Rewrite the lines of the recorded data below as a numbered list, omitting any blank lines. Leave the pictures out of your answer.
* begin Data lines *
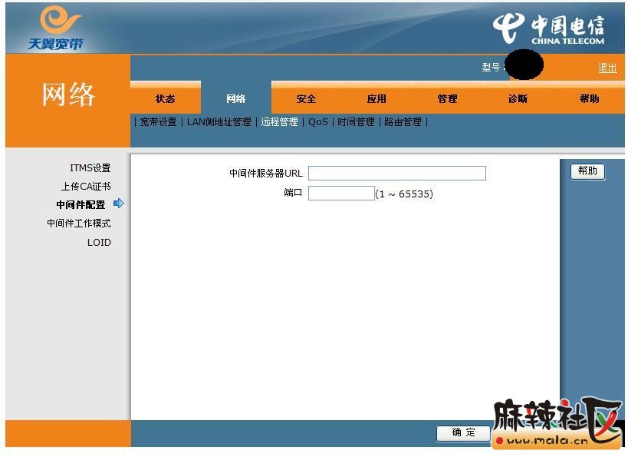The image size is (628, 457).
Task: Click the 退出 logout link
Action: [x=607, y=68]
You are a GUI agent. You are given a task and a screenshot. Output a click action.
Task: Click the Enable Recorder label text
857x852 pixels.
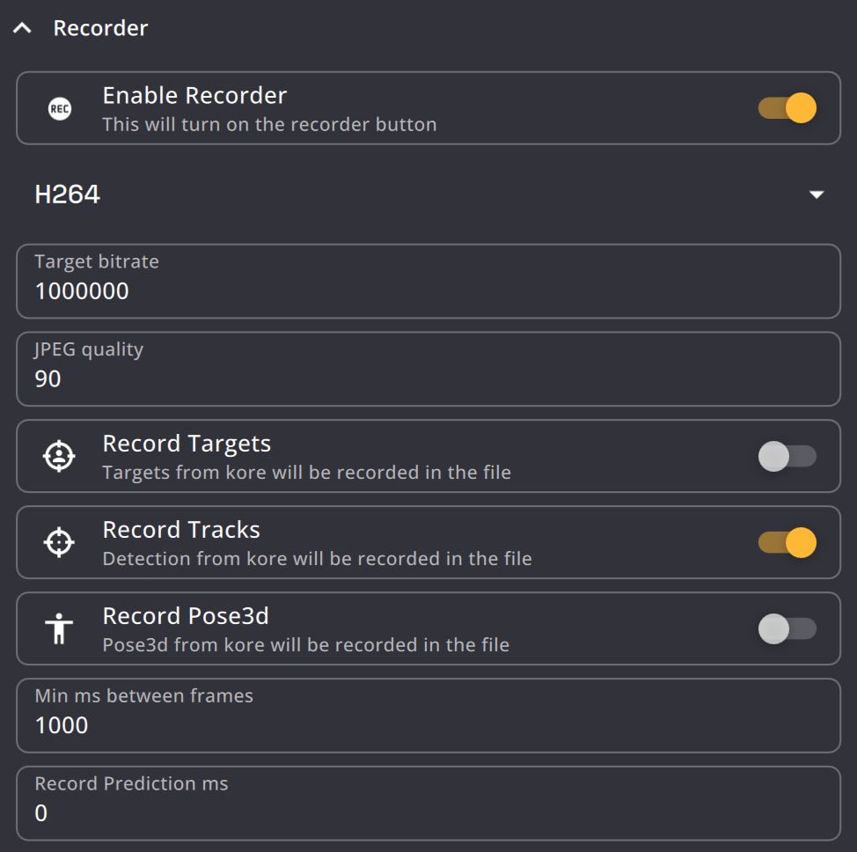tap(194, 95)
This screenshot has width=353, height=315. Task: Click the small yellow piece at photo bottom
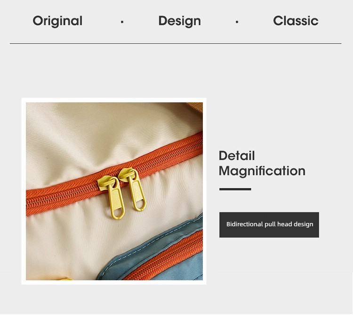coord(66,279)
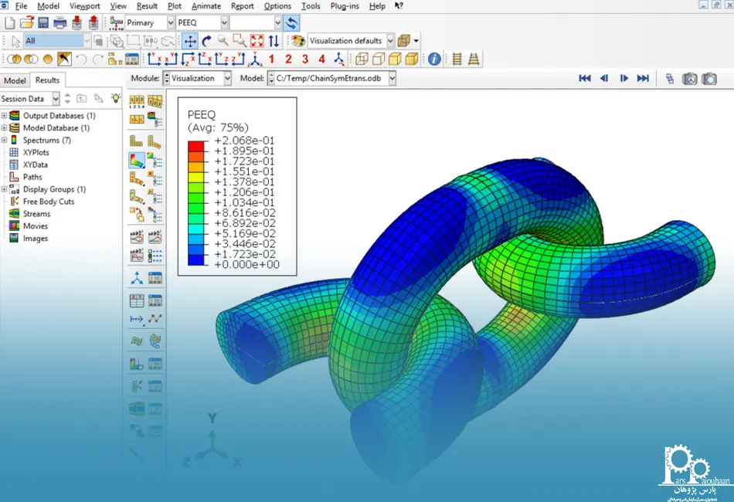Switch to the Model tab

coord(15,80)
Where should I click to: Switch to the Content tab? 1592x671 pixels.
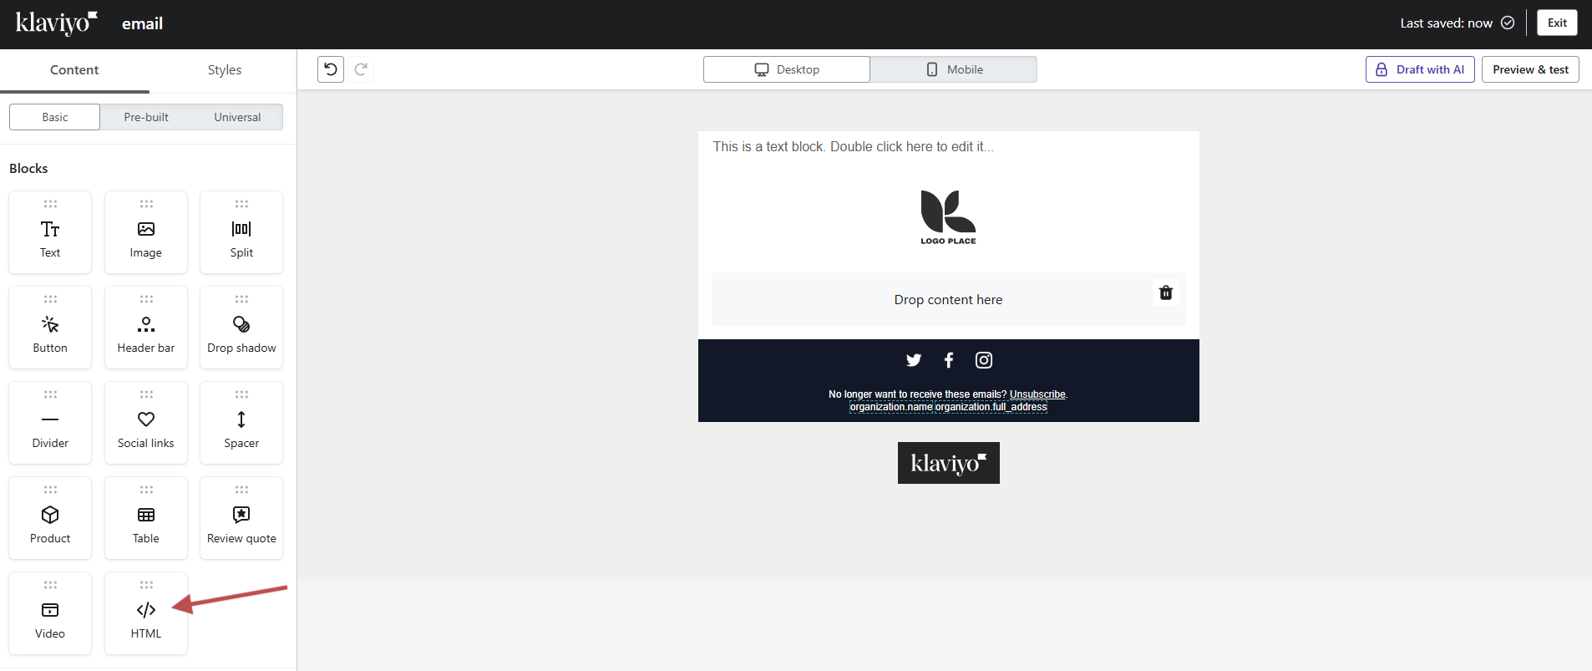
* end Data lines *
** Task solution **
1. The image size is (628, 457).
2. Task: Click the 退出 logout link
3. Action: [x=607, y=68]
4. You are a GUI agent. You are given a task and a screenshot. Output a click action.
5. Task: Click the Enable Recorder label text
6. 857x852 pixels.
7. tap(194, 95)
8. This screenshot has width=353, height=315. Task: Click the small yellow piece at photo bottom
9. coord(66,279)
10. Switch to the Model tab
11. coord(15,80)
12. Where should I click to: Switch to the Content tab? 1592x671 pixels.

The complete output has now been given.